Records
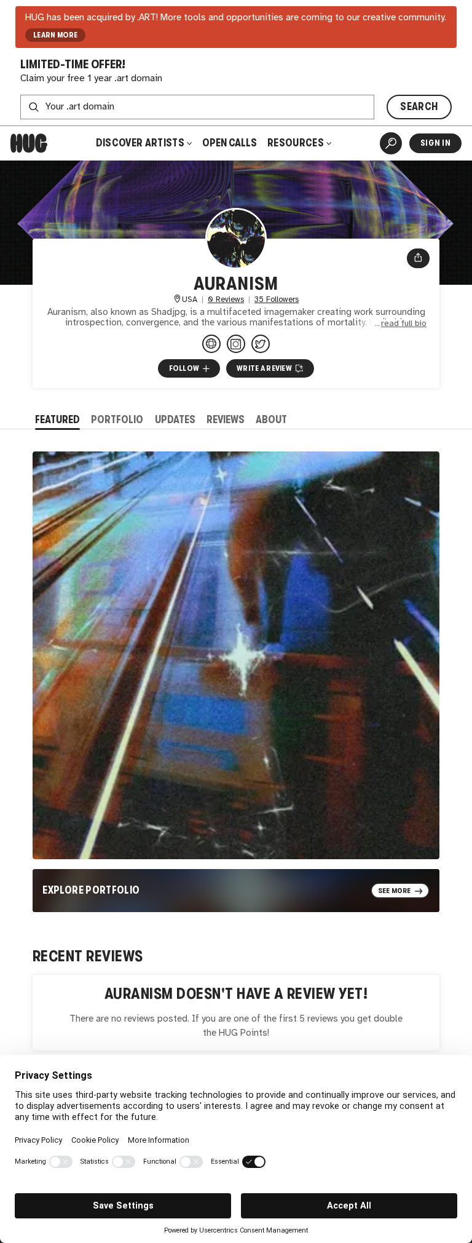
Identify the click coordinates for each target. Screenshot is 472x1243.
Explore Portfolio (91, 890)
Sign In (435, 143)
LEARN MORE (55, 35)
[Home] (28, 143)
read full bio (404, 323)
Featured (57, 420)
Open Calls (229, 143)
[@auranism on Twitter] (260, 344)
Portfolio (117, 420)
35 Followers (276, 300)
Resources (296, 143)
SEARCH (419, 107)
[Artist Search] (391, 143)
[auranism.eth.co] (211, 344)
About (271, 420)
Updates (175, 420)
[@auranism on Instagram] (236, 344)
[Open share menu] (418, 258)
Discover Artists (140, 143)
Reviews (225, 420)
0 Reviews (226, 300)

GIVEN INSTRUCTION:
Please copy out the lines above precisely as they stand, everything from the one containing "SEARCH (419, 107)" down to the last line of the records.

RESULT BELOW:
SEARCH (419, 107)
[Artist Search] (391, 143)
[auranism.eth.co] (211, 344)
About (271, 420)
Updates (175, 420)
[@auranism on Instagram] (236, 344)
[Open share menu] (418, 258)
Discover Artists (140, 143)
Reviews (225, 420)
0 Reviews (226, 300)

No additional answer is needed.